> Requirement:
Pull every line from the records that has the word "copy" in it.

::: Data records :::

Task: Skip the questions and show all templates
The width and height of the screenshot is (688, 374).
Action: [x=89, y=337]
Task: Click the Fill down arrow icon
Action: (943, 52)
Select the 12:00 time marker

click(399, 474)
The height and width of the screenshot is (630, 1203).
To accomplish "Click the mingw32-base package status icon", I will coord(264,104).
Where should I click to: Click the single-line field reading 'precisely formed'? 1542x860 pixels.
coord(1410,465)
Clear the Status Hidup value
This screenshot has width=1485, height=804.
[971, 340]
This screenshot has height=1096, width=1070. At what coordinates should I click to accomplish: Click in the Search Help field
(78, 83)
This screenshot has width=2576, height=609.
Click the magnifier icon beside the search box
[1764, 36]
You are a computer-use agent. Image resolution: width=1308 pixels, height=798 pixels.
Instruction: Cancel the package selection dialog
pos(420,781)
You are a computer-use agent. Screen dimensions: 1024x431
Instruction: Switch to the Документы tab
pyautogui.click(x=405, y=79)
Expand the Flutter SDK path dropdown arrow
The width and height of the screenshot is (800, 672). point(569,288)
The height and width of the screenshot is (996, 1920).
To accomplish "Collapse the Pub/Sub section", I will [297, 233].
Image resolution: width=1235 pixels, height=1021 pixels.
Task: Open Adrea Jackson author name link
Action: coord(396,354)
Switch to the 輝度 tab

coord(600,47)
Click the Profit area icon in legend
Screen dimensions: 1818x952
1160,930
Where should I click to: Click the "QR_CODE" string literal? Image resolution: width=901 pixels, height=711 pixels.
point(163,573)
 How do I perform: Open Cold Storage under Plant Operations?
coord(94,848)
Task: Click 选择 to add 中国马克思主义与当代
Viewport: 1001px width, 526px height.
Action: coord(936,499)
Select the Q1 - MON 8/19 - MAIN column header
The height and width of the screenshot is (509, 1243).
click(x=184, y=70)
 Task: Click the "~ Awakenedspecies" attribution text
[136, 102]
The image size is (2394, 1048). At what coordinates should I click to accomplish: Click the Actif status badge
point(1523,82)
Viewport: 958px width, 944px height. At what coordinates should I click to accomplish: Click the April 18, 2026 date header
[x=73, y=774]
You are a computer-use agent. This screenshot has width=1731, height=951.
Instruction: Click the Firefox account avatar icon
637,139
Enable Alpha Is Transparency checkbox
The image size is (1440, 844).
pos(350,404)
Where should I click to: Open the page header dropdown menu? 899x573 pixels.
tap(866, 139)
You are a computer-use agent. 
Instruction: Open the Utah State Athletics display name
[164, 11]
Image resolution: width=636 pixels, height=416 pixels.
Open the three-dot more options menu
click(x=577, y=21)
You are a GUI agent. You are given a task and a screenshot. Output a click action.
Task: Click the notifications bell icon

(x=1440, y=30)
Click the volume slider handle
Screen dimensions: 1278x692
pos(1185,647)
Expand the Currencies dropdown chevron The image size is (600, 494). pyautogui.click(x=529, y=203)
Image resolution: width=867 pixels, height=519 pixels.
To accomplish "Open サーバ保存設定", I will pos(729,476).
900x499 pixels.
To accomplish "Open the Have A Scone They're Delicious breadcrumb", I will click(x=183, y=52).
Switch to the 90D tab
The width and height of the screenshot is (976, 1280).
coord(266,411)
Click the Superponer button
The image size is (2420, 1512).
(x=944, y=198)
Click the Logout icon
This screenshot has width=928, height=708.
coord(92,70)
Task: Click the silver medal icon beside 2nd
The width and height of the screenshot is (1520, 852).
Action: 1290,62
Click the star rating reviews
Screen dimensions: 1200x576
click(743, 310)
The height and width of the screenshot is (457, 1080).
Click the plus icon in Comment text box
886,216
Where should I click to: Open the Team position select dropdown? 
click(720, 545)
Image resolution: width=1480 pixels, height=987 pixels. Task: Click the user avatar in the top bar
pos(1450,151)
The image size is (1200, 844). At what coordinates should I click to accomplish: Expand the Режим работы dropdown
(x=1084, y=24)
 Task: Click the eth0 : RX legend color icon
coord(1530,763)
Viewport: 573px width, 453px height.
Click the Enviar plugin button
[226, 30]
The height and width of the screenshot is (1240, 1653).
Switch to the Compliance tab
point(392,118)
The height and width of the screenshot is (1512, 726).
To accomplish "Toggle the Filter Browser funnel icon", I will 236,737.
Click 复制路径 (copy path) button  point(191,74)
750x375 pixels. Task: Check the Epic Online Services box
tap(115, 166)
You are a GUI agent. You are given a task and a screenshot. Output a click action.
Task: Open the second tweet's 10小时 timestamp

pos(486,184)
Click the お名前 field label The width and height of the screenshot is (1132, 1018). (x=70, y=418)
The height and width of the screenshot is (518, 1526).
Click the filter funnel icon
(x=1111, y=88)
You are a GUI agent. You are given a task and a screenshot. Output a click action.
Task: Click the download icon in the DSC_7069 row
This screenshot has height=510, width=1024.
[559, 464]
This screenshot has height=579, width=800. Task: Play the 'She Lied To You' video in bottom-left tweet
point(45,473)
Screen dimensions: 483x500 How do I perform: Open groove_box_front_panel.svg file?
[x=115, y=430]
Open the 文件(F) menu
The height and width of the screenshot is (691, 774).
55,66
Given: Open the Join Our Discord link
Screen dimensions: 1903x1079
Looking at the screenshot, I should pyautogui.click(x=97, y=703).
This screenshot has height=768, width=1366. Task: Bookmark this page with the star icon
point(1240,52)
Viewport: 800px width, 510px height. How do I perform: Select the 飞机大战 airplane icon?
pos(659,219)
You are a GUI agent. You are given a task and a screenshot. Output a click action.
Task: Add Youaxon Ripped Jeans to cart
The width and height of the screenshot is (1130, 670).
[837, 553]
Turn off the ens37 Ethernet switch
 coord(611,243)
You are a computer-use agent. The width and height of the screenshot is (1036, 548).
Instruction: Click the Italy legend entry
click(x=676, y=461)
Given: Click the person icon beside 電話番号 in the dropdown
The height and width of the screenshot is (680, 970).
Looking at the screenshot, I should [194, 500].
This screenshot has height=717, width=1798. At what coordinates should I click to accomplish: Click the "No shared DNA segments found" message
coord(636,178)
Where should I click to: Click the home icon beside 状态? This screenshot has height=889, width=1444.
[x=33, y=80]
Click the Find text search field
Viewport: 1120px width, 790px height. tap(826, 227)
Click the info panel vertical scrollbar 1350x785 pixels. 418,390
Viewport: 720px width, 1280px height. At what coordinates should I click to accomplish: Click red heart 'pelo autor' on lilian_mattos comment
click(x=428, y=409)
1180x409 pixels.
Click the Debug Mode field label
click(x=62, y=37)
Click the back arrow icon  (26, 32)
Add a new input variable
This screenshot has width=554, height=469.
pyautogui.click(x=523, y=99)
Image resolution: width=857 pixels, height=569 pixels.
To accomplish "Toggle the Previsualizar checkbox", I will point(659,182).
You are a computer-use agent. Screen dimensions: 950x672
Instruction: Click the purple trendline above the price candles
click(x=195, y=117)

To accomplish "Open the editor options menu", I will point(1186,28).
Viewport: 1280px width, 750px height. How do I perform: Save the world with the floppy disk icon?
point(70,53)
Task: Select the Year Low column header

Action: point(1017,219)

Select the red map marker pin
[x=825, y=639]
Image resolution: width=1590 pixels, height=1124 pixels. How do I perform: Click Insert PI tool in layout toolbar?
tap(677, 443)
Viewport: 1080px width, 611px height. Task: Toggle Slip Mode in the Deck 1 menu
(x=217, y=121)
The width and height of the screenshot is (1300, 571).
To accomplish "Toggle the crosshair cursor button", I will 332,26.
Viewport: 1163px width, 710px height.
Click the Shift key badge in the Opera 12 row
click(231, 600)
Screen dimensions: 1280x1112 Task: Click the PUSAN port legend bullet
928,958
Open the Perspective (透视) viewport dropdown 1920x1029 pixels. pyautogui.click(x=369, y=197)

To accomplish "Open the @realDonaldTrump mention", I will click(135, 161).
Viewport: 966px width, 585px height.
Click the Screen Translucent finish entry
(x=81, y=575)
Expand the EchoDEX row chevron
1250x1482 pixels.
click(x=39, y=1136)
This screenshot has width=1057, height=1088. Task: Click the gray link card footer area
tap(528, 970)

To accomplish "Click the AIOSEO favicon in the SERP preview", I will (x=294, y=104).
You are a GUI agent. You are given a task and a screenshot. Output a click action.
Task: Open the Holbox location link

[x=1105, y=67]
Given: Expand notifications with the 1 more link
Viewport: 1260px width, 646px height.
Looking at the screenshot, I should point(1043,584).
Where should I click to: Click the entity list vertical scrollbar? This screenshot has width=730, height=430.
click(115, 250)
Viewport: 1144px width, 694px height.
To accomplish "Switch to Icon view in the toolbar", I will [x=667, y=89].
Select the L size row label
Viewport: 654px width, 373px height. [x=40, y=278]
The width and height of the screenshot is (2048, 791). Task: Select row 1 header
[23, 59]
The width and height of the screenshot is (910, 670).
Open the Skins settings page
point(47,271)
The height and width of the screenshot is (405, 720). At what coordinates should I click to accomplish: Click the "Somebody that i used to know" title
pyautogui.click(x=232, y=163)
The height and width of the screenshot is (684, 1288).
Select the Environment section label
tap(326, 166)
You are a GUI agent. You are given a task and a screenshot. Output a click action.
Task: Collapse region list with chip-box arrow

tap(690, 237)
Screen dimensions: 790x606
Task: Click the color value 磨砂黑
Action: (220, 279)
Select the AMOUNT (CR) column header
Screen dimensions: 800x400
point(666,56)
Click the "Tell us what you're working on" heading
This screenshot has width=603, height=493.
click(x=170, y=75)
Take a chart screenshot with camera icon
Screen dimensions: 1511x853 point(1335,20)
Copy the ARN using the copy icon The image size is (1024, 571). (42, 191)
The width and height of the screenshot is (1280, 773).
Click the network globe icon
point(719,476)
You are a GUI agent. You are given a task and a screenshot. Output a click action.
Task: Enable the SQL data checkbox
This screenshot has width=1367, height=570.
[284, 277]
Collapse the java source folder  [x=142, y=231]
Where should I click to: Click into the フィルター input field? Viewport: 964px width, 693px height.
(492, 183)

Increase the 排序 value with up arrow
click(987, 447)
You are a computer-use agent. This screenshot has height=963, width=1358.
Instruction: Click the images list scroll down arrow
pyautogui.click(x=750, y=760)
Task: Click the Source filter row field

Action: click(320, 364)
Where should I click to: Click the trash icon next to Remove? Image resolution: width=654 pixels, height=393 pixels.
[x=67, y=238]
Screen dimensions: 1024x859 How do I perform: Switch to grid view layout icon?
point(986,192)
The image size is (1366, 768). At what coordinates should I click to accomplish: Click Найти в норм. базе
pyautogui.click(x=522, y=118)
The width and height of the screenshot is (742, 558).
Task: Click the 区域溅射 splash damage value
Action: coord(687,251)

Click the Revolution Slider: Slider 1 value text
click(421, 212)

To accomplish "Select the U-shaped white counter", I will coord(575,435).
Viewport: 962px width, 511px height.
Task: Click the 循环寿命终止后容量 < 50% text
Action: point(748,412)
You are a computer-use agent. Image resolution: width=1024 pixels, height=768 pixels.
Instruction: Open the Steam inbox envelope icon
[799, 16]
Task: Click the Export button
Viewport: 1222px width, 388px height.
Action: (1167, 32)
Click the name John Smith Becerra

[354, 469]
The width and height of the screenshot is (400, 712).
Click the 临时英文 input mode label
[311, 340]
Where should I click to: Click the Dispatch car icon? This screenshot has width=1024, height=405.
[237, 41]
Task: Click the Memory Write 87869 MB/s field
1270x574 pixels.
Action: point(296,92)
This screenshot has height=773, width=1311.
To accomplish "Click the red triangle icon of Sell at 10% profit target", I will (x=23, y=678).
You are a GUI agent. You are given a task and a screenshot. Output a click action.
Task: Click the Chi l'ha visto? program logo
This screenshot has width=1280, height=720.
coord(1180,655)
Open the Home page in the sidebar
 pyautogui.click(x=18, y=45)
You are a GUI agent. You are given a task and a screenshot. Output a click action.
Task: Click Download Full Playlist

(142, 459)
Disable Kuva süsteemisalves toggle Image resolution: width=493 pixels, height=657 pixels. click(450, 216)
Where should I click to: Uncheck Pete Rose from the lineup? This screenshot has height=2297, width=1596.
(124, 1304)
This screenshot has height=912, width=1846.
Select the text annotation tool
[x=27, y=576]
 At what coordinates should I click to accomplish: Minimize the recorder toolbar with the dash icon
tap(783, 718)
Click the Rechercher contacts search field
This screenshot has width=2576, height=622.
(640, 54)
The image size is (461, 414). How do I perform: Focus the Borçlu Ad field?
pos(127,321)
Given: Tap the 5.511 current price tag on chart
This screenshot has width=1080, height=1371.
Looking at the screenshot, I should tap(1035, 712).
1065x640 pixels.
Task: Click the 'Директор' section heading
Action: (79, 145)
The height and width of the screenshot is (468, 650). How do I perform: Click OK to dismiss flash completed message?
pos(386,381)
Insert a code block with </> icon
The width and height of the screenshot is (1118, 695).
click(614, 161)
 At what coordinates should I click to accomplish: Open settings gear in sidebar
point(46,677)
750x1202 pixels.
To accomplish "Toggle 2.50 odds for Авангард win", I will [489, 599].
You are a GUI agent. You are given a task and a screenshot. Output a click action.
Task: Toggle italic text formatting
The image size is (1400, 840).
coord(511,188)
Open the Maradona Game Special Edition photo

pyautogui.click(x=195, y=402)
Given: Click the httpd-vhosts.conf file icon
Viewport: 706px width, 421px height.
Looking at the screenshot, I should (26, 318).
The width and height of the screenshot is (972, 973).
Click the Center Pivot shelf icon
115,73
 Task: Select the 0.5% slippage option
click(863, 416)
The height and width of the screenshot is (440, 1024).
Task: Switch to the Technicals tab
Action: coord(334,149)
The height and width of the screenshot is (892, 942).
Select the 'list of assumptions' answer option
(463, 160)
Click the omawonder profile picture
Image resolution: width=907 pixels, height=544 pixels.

:::

> Exercise response:
Click 复制路径 (copy path) button  point(191,74)
Copy the ARN using the copy icon The image size is (1024, 571). (42, 191)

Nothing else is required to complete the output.